[START OF EXERCISE MATERIAL]

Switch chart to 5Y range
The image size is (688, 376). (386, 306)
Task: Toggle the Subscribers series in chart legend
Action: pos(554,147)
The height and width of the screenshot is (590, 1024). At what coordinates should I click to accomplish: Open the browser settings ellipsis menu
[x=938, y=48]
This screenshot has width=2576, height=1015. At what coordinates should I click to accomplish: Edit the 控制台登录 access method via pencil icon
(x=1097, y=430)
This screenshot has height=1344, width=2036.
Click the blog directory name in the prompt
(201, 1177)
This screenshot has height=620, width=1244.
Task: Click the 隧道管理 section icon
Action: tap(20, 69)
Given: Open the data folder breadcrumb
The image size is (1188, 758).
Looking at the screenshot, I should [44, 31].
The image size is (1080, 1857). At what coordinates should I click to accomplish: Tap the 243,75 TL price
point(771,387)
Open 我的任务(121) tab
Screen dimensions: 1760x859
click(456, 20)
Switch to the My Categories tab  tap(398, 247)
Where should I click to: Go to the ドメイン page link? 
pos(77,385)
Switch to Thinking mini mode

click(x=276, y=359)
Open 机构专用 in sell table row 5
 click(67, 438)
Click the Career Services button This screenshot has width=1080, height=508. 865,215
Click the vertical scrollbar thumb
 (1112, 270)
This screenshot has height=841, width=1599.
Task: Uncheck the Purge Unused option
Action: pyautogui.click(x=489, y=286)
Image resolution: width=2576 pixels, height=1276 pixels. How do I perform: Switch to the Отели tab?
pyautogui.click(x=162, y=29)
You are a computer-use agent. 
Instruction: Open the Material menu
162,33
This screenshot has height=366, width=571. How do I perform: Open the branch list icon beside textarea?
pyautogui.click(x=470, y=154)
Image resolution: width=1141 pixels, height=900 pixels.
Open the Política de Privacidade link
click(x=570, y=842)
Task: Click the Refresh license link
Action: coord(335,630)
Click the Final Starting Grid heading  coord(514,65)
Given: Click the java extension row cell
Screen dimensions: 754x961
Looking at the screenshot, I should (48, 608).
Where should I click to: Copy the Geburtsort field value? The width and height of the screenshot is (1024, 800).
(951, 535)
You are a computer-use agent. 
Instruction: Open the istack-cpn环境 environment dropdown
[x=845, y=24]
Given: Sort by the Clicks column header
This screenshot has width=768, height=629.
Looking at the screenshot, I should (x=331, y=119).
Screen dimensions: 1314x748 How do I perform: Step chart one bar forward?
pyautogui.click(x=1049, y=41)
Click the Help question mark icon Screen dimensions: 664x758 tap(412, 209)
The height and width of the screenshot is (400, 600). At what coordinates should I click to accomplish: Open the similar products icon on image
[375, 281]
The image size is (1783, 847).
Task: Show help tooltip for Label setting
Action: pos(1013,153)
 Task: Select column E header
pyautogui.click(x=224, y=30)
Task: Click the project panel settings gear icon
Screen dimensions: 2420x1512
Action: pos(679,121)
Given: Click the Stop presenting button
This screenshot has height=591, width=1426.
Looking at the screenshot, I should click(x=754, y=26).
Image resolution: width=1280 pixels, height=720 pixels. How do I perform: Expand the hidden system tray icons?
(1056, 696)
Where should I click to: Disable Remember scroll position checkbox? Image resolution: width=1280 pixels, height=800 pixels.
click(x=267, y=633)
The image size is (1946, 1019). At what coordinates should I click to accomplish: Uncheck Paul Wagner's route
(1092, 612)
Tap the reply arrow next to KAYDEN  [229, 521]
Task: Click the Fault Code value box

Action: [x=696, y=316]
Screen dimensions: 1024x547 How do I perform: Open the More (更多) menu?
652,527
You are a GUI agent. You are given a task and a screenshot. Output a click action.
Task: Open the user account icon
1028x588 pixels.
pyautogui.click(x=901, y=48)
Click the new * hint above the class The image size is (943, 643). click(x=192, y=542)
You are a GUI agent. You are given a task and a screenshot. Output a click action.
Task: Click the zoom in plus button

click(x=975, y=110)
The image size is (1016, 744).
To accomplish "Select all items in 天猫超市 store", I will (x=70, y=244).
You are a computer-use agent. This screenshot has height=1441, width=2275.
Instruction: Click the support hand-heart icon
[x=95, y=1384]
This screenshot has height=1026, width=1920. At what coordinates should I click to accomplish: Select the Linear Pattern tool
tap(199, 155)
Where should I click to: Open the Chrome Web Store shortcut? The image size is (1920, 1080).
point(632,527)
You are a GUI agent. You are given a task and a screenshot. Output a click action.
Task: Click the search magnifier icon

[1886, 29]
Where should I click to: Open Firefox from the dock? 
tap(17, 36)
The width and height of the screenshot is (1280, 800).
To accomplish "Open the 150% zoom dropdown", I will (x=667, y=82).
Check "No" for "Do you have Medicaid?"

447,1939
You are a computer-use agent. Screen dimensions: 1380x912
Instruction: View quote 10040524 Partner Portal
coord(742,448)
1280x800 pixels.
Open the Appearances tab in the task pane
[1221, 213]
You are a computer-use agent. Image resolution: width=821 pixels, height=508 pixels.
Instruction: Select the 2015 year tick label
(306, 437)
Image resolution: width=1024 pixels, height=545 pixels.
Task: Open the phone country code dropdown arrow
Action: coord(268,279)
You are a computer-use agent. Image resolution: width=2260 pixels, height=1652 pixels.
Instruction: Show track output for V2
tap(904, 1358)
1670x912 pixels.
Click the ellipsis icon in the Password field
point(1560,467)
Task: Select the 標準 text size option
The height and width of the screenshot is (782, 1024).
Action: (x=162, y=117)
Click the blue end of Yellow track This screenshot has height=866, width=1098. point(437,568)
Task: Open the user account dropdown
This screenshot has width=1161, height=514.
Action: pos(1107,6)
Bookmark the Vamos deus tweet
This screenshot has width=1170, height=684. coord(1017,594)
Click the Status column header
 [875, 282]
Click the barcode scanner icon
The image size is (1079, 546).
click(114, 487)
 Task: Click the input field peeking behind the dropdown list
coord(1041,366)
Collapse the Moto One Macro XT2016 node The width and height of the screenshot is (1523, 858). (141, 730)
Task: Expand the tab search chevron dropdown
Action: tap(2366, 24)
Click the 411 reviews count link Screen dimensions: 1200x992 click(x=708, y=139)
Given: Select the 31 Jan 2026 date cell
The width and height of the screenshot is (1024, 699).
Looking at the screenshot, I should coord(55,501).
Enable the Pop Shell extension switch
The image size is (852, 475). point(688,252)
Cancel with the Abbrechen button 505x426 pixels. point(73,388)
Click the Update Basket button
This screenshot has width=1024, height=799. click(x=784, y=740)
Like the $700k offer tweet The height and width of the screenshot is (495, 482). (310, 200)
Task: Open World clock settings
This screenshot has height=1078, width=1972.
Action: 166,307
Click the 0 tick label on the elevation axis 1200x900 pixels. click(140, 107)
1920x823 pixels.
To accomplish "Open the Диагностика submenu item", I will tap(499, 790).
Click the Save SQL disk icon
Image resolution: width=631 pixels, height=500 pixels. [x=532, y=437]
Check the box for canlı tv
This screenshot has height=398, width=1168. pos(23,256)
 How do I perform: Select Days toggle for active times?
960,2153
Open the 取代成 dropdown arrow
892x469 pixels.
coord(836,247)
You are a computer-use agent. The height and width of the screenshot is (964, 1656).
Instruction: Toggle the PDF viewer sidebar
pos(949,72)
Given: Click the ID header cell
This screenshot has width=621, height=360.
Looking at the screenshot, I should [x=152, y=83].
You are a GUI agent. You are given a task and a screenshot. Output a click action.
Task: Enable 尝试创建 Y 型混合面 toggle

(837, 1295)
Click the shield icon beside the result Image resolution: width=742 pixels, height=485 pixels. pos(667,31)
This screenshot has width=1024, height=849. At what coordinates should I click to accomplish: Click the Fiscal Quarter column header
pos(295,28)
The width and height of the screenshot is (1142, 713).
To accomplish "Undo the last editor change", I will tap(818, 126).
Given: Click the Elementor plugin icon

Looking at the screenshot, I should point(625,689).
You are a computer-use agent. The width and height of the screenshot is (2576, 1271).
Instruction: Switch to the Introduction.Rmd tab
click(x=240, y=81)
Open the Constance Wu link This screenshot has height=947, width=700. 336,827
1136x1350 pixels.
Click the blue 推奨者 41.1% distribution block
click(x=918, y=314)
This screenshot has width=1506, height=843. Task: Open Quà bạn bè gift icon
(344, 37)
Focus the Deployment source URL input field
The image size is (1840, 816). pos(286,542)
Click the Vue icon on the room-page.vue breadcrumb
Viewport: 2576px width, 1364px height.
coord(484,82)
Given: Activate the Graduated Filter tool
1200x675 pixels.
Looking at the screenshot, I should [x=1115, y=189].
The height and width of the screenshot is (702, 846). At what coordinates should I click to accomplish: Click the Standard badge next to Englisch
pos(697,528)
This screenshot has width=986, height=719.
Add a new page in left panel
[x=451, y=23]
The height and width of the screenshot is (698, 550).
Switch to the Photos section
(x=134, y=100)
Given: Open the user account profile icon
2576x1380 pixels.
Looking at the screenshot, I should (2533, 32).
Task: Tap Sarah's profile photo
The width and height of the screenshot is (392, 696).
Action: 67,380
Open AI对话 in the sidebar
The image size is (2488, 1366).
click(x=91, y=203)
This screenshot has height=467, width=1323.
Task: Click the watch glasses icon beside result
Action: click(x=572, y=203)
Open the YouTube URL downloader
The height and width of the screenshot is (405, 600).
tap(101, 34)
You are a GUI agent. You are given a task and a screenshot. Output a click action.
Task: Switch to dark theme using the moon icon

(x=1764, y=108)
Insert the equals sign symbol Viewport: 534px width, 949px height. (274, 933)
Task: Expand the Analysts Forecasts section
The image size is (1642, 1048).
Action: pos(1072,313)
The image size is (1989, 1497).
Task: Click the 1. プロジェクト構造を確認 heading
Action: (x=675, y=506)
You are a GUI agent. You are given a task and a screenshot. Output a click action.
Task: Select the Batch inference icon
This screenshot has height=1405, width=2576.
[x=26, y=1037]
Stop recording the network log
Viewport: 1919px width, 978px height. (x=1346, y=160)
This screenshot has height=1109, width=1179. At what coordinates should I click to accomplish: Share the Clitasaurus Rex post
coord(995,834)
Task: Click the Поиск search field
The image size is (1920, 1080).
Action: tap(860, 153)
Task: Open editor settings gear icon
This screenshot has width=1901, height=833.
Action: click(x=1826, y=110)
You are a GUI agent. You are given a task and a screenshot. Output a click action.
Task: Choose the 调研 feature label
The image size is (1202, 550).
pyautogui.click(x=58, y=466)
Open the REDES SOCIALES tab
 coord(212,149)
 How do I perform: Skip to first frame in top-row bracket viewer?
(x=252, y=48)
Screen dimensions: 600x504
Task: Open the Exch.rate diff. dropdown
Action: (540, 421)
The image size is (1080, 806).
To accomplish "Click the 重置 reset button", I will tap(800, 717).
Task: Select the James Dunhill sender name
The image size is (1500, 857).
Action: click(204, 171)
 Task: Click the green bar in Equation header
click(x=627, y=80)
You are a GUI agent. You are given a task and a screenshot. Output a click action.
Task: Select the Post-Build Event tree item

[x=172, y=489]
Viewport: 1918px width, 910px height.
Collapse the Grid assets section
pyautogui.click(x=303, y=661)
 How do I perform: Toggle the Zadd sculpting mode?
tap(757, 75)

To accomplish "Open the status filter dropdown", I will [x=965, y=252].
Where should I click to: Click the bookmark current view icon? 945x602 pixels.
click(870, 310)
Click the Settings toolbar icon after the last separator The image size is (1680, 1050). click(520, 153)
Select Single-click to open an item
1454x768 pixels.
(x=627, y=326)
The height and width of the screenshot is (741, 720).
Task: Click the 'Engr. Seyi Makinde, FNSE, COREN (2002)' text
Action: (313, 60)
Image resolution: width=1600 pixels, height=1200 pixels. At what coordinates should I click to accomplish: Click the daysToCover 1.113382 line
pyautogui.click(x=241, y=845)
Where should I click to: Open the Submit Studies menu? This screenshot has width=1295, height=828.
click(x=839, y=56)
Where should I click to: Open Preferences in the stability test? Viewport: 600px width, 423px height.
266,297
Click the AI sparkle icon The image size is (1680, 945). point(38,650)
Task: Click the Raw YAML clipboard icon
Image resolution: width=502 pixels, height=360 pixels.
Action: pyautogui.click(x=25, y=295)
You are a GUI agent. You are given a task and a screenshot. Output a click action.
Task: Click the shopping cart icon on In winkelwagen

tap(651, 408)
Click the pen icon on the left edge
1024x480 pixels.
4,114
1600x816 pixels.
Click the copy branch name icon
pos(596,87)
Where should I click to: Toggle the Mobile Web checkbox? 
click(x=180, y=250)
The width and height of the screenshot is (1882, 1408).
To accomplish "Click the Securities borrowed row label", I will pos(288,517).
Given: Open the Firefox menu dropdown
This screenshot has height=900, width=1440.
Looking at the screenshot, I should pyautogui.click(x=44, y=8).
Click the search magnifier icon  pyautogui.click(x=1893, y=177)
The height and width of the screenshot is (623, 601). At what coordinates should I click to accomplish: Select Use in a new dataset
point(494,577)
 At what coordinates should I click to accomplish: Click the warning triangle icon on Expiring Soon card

[END OF EXERCISE MATERIAL]

WRITTEN TASK: Rewrite everything from the line containing "The height and width of the screenshot is (698, 550)." down to the line containing "tap(101, 34)", changing "downloader" to "converter" and keeping every other character the same.

EXERCISE RESULT:
The height and width of the screenshot is (698, 550).
Switch to the Photos section
(x=134, y=100)
Given: Open the user account profile icon
2576x1380 pixels.
Looking at the screenshot, I should (2533, 32).
Task: Tap Sarah's profile photo
The width and height of the screenshot is (392, 696).
Action: 67,380
Open AI对话 in the sidebar
The image size is (2488, 1366).
click(x=91, y=203)
This screenshot has height=467, width=1323.
Task: Click the watch glasses icon beside result
Action: click(x=572, y=203)
Open the YouTube URL converter
The height and width of the screenshot is (405, 600).
tap(101, 34)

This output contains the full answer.